▶ [How to complete this task]: Reproduce in full, word for word, the post below about a diabetes diagnosis. Leave out the material that follows it.
BEGIN Excerpt to read
What is on your arms? It a question I thought I would get far more often than I do, I think people are afraid to ask. Kids are often bold and curious enough, but rarely adults. So, I thought since it is World Diabetes Day that I would take a pause from my typical foster/adoption blog and talk a little about the joys of diabetes.
I was diagnosed a few years ago with Type 2 diabetes. I was put on some oral medications and some background insulin and did really well for about a year and had great control of my blood sugar. Then even though I would eat well (ok sometimes eat well), my blood sugar was not well controlled and my A1C number (this is a 3 month average of your blood sugar) was too high. My doctor tried lots of different oral meds and doses, and finally after a couple years threw in the towel and said he didn’t know how to help me, go to an Endocrinologist.
So, this past January I had my first Endo appointment. She took one look at my chart and at me and said “I don’t think you have Type 2, I think you have Type 1”. Um, what? I thought Type 1 was what you got as a child. Well, turns out you can get Type 1 at any age, it is just more common in children, and also has a slower onset in adults so it can sometimes be misdiagnosed as Type 2. Up to then, I never really understood the difference. Type 1 is an autoimmune disease where you body kills all the beta cells in your pancreas that produce insulin, so you become entirely dependent on external insulin to regulate your blood sugar. Type 2 is when your body is still producing insulin but your body isn’t able to use it well, and changes in diet, exercise, weight management, oral medication, and sometimes insulin can help regulate your blood sugar.
END Excerpt to read
BEGIN The data
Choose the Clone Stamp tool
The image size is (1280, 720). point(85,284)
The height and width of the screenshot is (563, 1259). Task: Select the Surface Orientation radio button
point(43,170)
END The data
BEGIN The data
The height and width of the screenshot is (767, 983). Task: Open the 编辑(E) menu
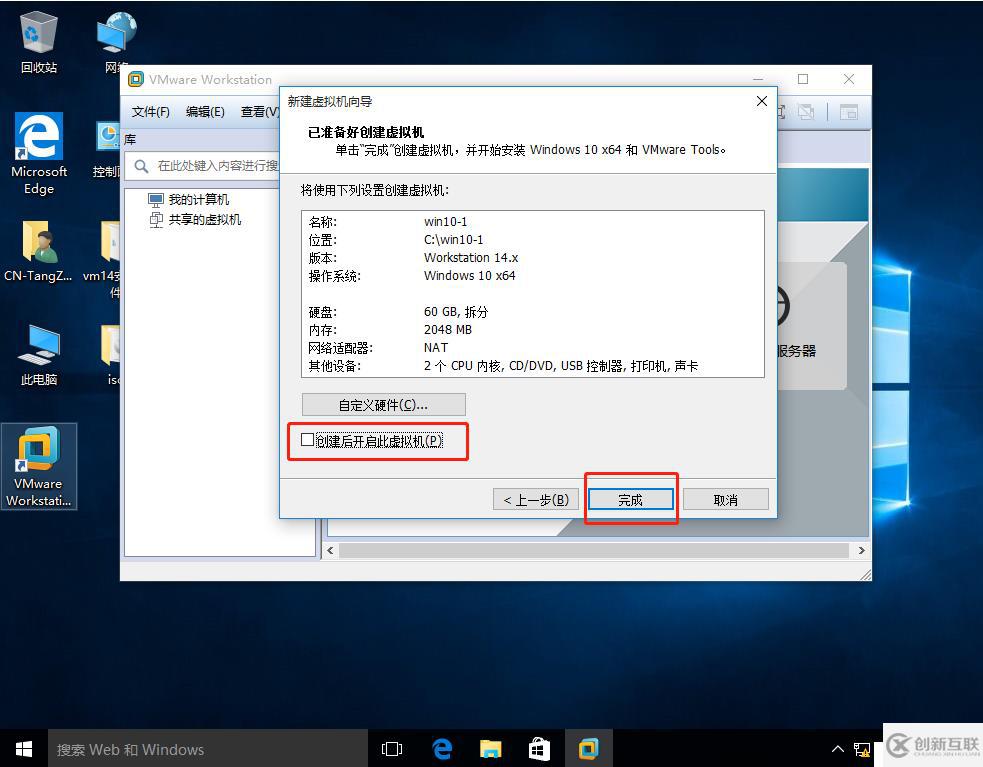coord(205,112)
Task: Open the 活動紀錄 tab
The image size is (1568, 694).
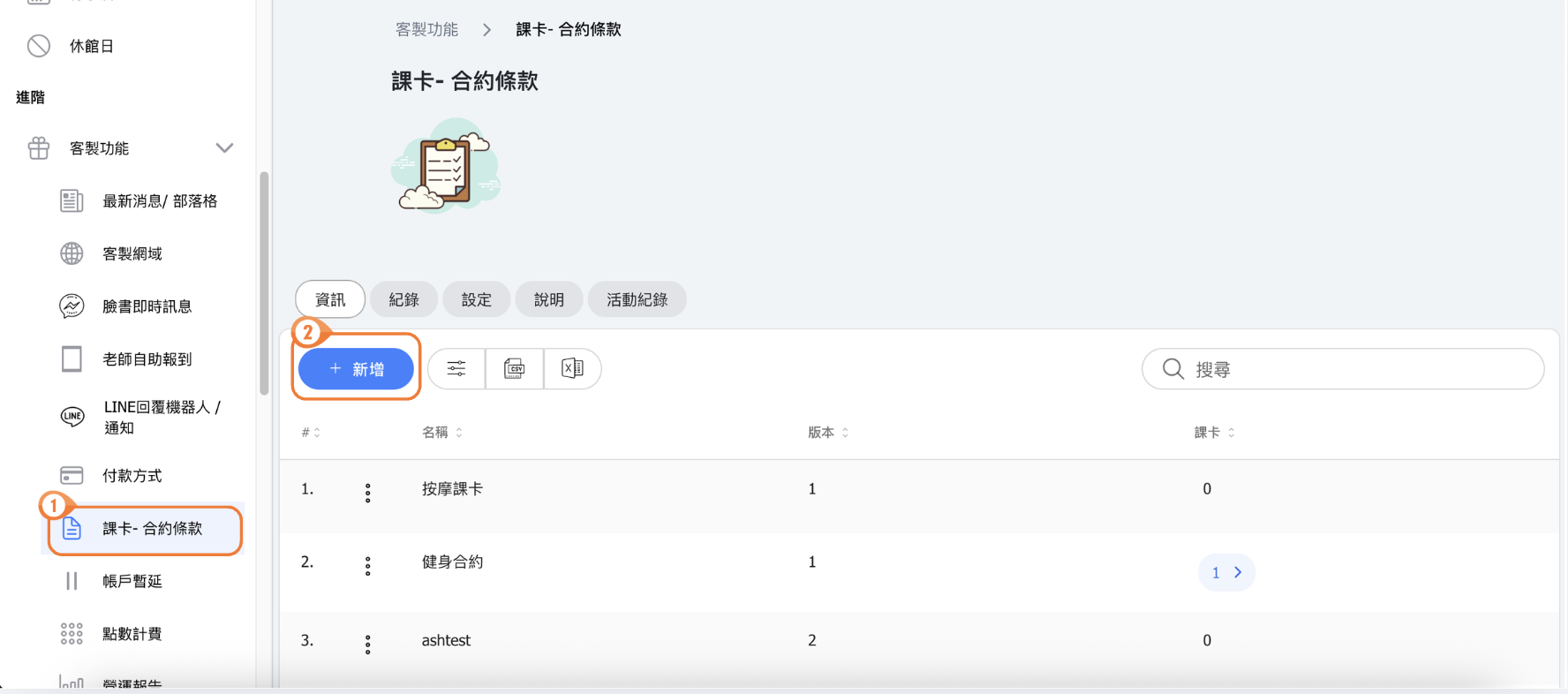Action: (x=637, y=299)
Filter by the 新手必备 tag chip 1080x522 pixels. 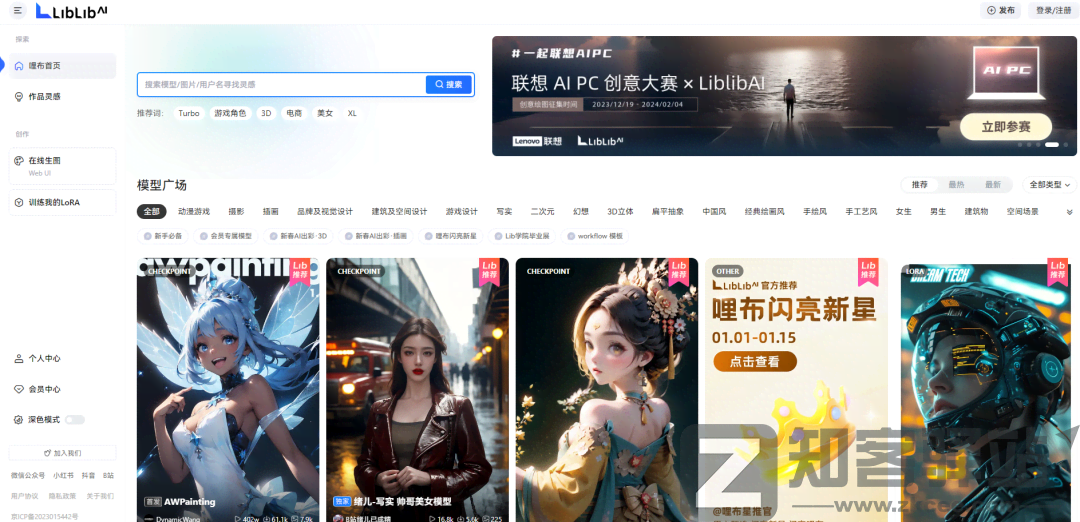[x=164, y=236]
END The data
BEGIN The data
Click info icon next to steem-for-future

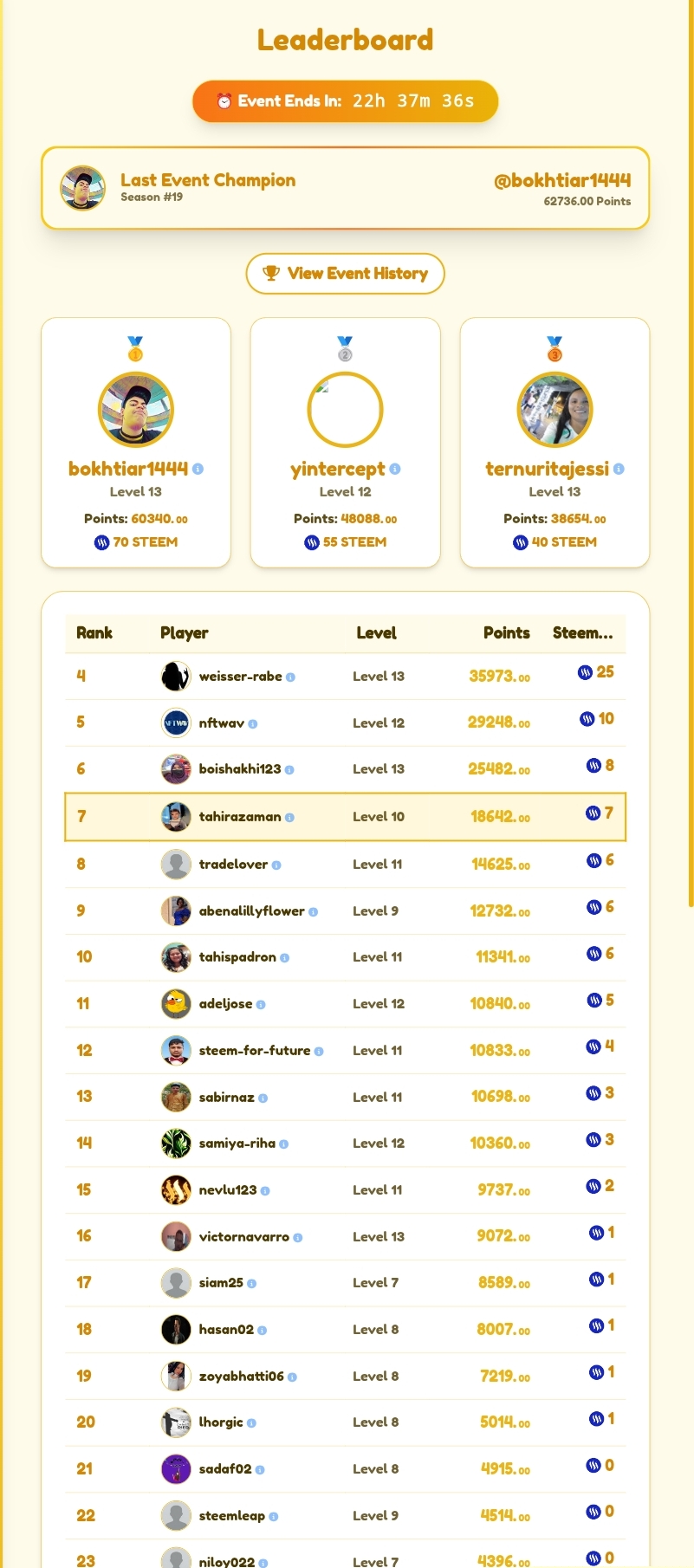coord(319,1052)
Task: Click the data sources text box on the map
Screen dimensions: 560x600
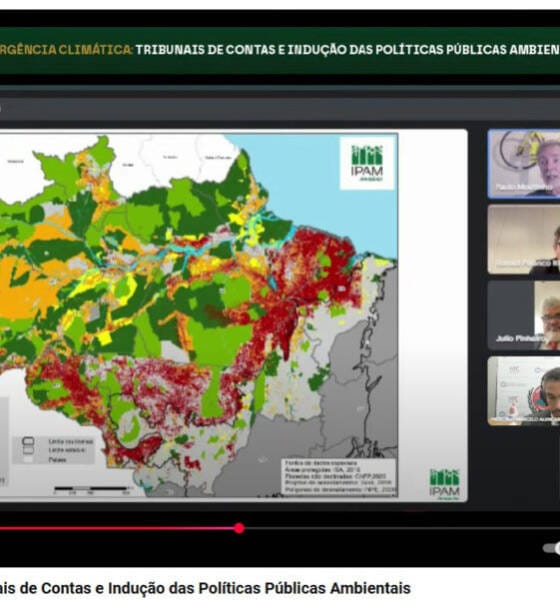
END The data
▶ [Response to the task]:
What is on your arms? It a question I thought I would get far more often than I do, I think people are afraid to ask. Kids are often bold and curious enough, but rarely adults. So, I thought since it is World Diabetes Day that I would take a pause from my typical foster/adoption blog and talk a little about the joys of diabetes.
I was diagnosed a few years ago with Type 2 diabetes. I was put on some oral medications and some background insulin and did really well for about a year and had great control of my blood sugar. Then even though I would eat well (ok sometimes eat well), my blood sugar was not well controlled and my A1C number (this is a 3 month average of your blood sugar) was too high. My doctor tried lots of different oral meds and doses, and finally after a couple years threw in the towel and said he didn’t know how to help me, go to an Endocrinologist.
So, this past January I had my first Endo appointment. She took one look at my chart and at me and said “I don’t think you have Type 2, I think you have Type 1”. Um, what? I thought Type 1 was what you got as a child. Well, turns out you can get Type 1 at any age, it is just more common in children, and also has a slower onset in adults so it can sometimes be misdiagnosed as Type 2. Up to then, I never really understood the difference. Type 1 is an autoimmune disease where you body kills all the beta cells in your pancreas that produce insulin, so you become entirely dependent on external insulin to regulate your blood sugar. Type 2 is when your body is still producing insulin but your body isn’t able to use it well, and changes in diet, exercise, weight management, oral medication, and sometimes insulin can help regulate your blood sugar.